As a welcome gift we perform a complete clinical examination to the puppy/kitten in order to detect any possible pathologies. We also inform and advice on the guidelines for deworming, vaccination, feeding, hygiene, behaviour and all those topics that are of your interest.

It is important to take the puppy to the veterinary surgeon as soon as possible.

Request your FREE check-up with our specialist in puppies and kittens in Madrid

91 448 59 86

Arrival of the puppy home

The entry into the home of a new pet represents a very important change for both the pet and the owners. It must be taken into account that both for pets that come from breeders or shops (used to being with their mother, in a known environment) and for rescued animals (in a short time they may have passed from abandonment, to collection and adaptation in the kennel / protective, and subsequent adoption) its a situation of great stress in a short time.

The first thing to do is take the pet to the vet for a good check-up before bringing it home. In the case of a disease, it is important to diagnose and treat it as soon as possible; especially since some of them may be zoonotic diseases (diseases that can spread between animals and people).

It is also important to prepare the house for the arrival of the animal. You have to choose a place in the house to put their things and separate them well (especially in cats) from the area where we will put the litter box or the soakers. Buying them toys will help distinguish what is theirs from what is ours and they will use them to play and interact with us. You have to make sure that they are good quality toys that do not break easily (especially for dogs) because they tend to swallow the pieces afterwards.

They have to learn that can only bite their toys, because if not, they will get used to chewing everything they can get.

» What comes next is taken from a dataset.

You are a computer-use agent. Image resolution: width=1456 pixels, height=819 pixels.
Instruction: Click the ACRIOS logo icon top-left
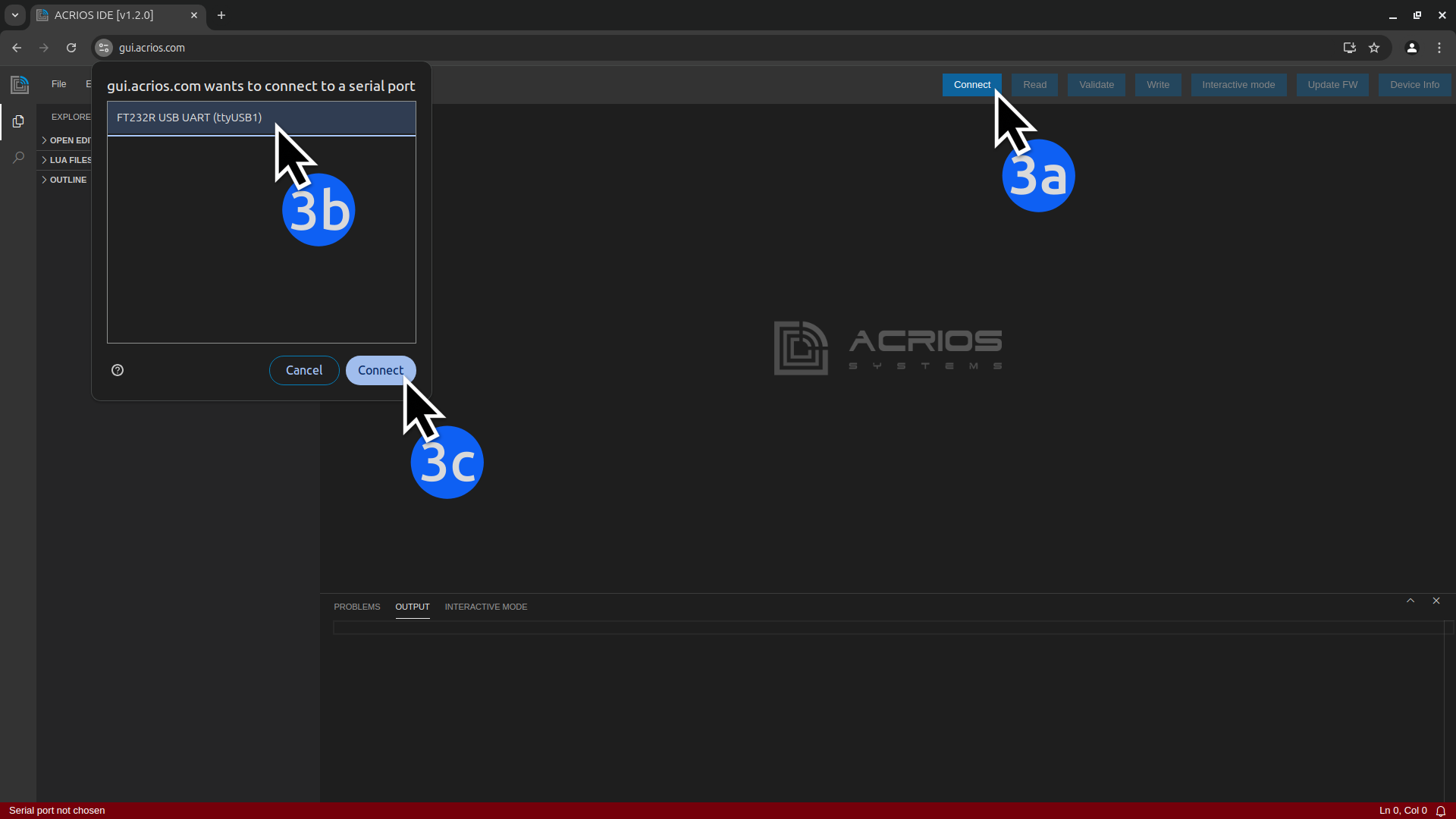click(x=20, y=85)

As for hygiene, just like dogs need to be bathed every now and then, in the case of cats the opposite is true. They groom themselves and usually do not need baths unless they are extremely dirty. When grooming they ingest a large amount of hair and this can lead to the formation of hairballs. It is highly recommended to give them malt occasionally to help them avoid digestive problems related to hairballs.

It is also important that we all agree on what the animal can and cannot do, to avoid contradictory orders or reward them when another member of the family has punished them as this will only slow down the puppy’s learning, leading to confusion and even to disobedience.

General guidelines

The first and fundamental thing is to carry out a correct deworming of the puppy. We are talking about parasites that, among other things, can be transmissible to humans. Many parasites can reach the foetus during pregnancy or lactation, so the puppies would already be born infected. It is important to carry out a correct and complete deworming, making sure that the puppy takes the full dose; follow the recommended guidelines and monitor the stool during treatment as any parasites that may be present will come out with the stool.

There is also external treatment for fleas, ticks, etc. available in different formats (pipette, collar, spray, etc.). This depends a lot on the time of year and the region in which we live; do not forget that they are all toxics that we apply to the skin of the animal and they are not always necessary.

We start vaccination protocols when the puppy reaches eight weeks of age. A primo vaccination is carried out with polyvalent vaccines (the same vaccine immunizes against several diseases). Subsequently, only one annual booster will be placed that our centre will be responsible for reminding customers. In the case of puppies, there are also other vaccines such as Rabies (obligatory in Madrid), Leishmaniosis or Kennel Cough.

In addition to vaccination and deworming guidelines, in the Community of Madrid it is mandatory that cats and dogs are identified with a microchip. The implantation is subcutaneous and it is a very fast and practically painless process for the animal.

The first year can be a bit tedious as there are more visits to the vet than we would like both in preventive medicine (vaccinations, check-ups, sterilization, etc.) and in clinical consultation. However, once the first year has passed and the vaccination protocol has been completed, the check-ups are usually reduced to annual revaccination and some sporadic clinical consultation if the animal becomes ill.